> _Task to complete_
Retype the data that follows, keeping every character the same.

(Stored data entries)
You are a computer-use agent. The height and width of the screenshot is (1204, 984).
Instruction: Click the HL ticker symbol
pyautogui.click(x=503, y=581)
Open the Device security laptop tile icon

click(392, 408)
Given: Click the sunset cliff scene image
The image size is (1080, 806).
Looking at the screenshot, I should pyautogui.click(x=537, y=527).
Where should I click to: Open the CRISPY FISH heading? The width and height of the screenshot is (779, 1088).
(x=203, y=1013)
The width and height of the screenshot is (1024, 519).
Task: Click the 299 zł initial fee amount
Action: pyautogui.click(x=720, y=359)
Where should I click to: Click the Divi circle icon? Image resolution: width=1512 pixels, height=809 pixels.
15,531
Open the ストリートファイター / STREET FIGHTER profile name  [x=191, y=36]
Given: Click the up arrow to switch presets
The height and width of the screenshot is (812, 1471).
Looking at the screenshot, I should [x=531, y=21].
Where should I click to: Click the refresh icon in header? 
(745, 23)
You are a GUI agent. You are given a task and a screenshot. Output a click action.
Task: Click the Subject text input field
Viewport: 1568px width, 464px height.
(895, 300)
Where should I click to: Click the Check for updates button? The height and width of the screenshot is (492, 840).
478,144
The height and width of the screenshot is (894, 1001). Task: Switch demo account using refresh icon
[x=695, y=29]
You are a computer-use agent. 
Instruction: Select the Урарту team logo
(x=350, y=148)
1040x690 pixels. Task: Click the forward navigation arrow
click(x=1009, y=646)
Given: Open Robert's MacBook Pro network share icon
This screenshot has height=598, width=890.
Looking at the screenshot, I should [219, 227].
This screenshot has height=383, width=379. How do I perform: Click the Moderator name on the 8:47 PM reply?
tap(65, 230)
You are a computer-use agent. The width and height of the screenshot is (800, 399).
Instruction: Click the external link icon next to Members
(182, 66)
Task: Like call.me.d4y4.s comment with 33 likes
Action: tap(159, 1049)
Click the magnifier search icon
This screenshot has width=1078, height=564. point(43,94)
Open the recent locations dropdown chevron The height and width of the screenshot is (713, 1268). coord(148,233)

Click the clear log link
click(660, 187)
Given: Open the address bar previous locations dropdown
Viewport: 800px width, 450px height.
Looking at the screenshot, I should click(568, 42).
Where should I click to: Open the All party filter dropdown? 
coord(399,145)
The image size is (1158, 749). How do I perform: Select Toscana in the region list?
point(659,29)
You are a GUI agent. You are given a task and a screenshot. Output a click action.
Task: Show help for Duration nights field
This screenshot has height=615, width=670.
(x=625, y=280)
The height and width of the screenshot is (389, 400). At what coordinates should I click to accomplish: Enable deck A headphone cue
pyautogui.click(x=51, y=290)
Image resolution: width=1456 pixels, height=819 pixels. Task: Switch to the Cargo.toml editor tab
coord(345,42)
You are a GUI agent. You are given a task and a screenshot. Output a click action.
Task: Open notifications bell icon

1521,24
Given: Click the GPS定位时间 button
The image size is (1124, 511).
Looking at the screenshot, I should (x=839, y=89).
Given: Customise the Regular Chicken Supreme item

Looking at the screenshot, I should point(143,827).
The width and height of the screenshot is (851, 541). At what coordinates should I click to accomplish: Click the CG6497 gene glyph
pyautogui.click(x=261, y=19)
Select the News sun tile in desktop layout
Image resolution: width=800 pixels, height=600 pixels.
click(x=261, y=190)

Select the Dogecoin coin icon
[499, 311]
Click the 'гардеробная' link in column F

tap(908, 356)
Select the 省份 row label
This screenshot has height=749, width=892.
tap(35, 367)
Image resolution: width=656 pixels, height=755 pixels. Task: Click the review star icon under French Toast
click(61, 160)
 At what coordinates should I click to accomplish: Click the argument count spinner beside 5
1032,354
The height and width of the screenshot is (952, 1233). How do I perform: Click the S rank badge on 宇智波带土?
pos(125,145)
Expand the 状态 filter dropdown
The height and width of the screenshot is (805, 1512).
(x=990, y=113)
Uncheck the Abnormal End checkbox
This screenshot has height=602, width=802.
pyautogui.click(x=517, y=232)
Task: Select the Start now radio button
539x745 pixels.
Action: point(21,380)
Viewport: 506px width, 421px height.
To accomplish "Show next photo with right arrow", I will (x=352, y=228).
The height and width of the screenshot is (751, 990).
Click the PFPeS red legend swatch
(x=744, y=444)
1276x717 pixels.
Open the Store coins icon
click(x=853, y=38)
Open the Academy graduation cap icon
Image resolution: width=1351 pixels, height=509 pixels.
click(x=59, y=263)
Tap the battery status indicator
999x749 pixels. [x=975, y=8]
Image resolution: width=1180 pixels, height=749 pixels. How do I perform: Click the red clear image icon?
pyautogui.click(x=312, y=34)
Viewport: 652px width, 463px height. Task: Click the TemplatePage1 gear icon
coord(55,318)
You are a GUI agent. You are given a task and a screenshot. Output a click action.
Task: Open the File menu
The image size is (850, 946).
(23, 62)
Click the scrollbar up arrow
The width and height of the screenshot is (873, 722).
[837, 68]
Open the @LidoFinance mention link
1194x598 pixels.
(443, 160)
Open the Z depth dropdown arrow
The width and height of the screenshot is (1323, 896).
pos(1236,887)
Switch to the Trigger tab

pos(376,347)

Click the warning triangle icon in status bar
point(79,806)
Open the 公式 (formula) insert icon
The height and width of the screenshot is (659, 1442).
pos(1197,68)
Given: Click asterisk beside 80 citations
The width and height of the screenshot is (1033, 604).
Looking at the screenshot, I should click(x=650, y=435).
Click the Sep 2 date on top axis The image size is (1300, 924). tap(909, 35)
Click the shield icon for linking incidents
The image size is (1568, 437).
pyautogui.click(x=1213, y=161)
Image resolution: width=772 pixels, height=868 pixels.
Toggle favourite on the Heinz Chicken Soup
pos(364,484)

> _Finished exercise_
You are a computer-use agent. The height and width of the screenshot is (1204, 984).
Instruction: Click the HL ticker symbol
pyautogui.click(x=503, y=581)
Open the Device security laptop tile icon

click(392, 408)
Given: Click the sunset cliff scene image
The image size is (1080, 806).
Looking at the screenshot, I should pyautogui.click(x=537, y=527).
Where should I click to: Open the CRISPY FISH heading? The width and height of the screenshot is (779, 1088).
(x=203, y=1013)
The width and height of the screenshot is (1024, 519).
Task: Click the 299 zł initial fee amount
Action: pyautogui.click(x=720, y=359)
Where should I click to: Click the Divi circle icon? Image resolution: width=1512 pixels, height=809 pixels.
15,531
Open the ストリートファイター / STREET FIGHTER profile name  [x=191, y=36]
Given: Click the up arrow to switch presets
The height and width of the screenshot is (812, 1471).
Looking at the screenshot, I should [x=531, y=21].
Where should I click to: Click the refresh icon in header? 
(745, 23)
You are a GUI agent. You are given a task and a screenshot. Output a click action.
Task: Click the Subject text input field
Viewport: 1568px width, 464px height.
(895, 300)
Where should I click to: Click the Check for updates button? The height and width of the screenshot is (492, 840).
478,144
The height and width of the screenshot is (894, 1001). Task: Switch demo account using refresh icon
[x=695, y=29]
You are a computer-use agent. 
Instruction: Select the Урарту team logo
(x=350, y=148)
1040x690 pixels. Task: Click the forward navigation arrow
click(x=1009, y=646)
Given: Open Robert's MacBook Pro network share icon
This screenshot has height=598, width=890.
Looking at the screenshot, I should [219, 227].
This screenshot has height=383, width=379. How do I perform: Click the Moderator name on the 8:47 PM reply?
tap(65, 230)
You are a computer-use agent. The width and height of the screenshot is (800, 399).
Instruction: Click the external link icon next to Members
(182, 66)
Task: Like call.me.d4y4.s comment with 33 likes
Action: tap(159, 1049)
Click the magnifier search icon
This screenshot has width=1078, height=564. point(43,94)
Open the recent locations dropdown chevron The height and width of the screenshot is (713, 1268). coord(148,233)

Click the clear log link
click(660, 187)
Given: Open the address bar previous locations dropdown
Viewport: 800px width, 450px height.
Looking at the screenshot, I should click(568, 42).
Where should I click to: Open the All party filter dropdown? 
coord(399,145)
The image size is (1158, 749). How do I perform: Select Toscana in the region list?
point(659,29)
You are a GUI agent. You are given a task and a screenshot. Output a click action.
Task: Show help for Duration nights field
This screenshot has height=615, width=670.
(x=625, y=280)
The height and width of the screenshot is (389, 400). At what coordinates should I click to accomplish: Enable deck A headphone cue
pyautogui.click(x=51, y=290)
Image resolution: width=1456 pixels, height=819 pixels. Task: Switch to the Cargo.toml editor tab
coord(345,42)
You are a GUI agent. You are given a task and a screenshot. Output a click action.
Task: Open notifications bell icon

1521,24
Given: Click the GPS定位时间 button
The image size is (1124, 511).
Looking at the screenshot, I should (x=839, y=89).
Given: Customise the Regular Chicken Supreme item

Looking at the screenshot, I should point(143,827).
The width and height of the screenshot is (851, 541). At what coordinates should I click to accomplish: Click the CG6497 gene glyph
pyautogui.click(x=261, y=19)
Select the News sun tile in desktop layout
Image resolution: width=800 pixels, height=600 pixels.
click(x=261, y=190)

Select the Dogecoin coin icon
[499, 311]
Click the 'гардеробная' link in column F

tap(908, 356)
Select the 省份 row label
This screenshot has height=749, width=892.
tap(35, 367)
Image resolution: width=656 pixels, height=755 pixels. Task: Click the review star icon under French Toast
click(61, 160)
 At what coordinates should I click to accomplish: Click the argument count spinner beside 5
1032,354
The height and width of the screenshot is (952, 1233). How do I perform: Click the S rank badge on 宇智波带土?
pos(125,145)
Expand the 状态 filter dropdown
The height and width of the screenshot is (805, 1512).
(x=990, y=113)
Uncheck the Abnormal End checkbox
This screenshot has height=602, width=802.
pyautogui.click(x=517, y=232)
Task: Select the Start now radio button
539x745 pixels.
Action: point(21,380)
Viewport: 506px width, 421px height.
To accomplish "Show next photo with right arrow", I will (x=352, y=228).
The height and width of the screenshot is (751, 990).
Click the PFPeS red legend swatch
(x=744, y=444)
1276x717 pixels.
Open the Store coins icon
click(x=853, y=38)
Open the Academy graduation cap icon
Image resolution: width=1351 pixels, height=509 pixels.
click(x=59, y=263)
Tap the battery status indicator
999x749 pixels. [x=975, y=8]
Image resolution: width=1180 pixels, height=749 pixels. How do I perform: Click the red clear image icon?
pyautogui.click(x=312, y=34)
Viewport: 652px width, 463px height. Task: Click the TemplatePage1 gear icon
coord(55,318)
You are a GUI agent. You are given a task and a screenshot. Output a click action.
Task: Open the File menu
The image size is (850, 946).
(23, 62)
Click the scrollbar up arrow
The width and height of the screenshot is (873, 722).
[837, 68]
Open the @LidoFinance mention link
1194x598 pixels.
(443, 160)
Open the Z depth dropdown arrow
The width and height of the screenshot is (1323, 896).
pos(1236,887)
Switch to the Trigger tab

pos(376,347)

Click the warning triangle icon in status bar
point(79,806)
Open the 公式 (formula) insert icon
The height and width of the screenshot is (659, 1442).
pos(1197,68)
Given: Click asterisk beside 80 citations
The width and height of the screenshot is (1033, 604).
Looking at the screenshot, I should click(x=650, y=435).
Click the Sep 2 date on top axis The image size is (1300, 924). tap(909, 35)
Click the shield icon for linking incidents
The image size is (1568, 437).
pyautogui.click(x=1213, y=161)
Image resolution: width=772 pixels, height=868 pixels.
Toggle favourite on the Heinz Chicken Soup
pos(364,484)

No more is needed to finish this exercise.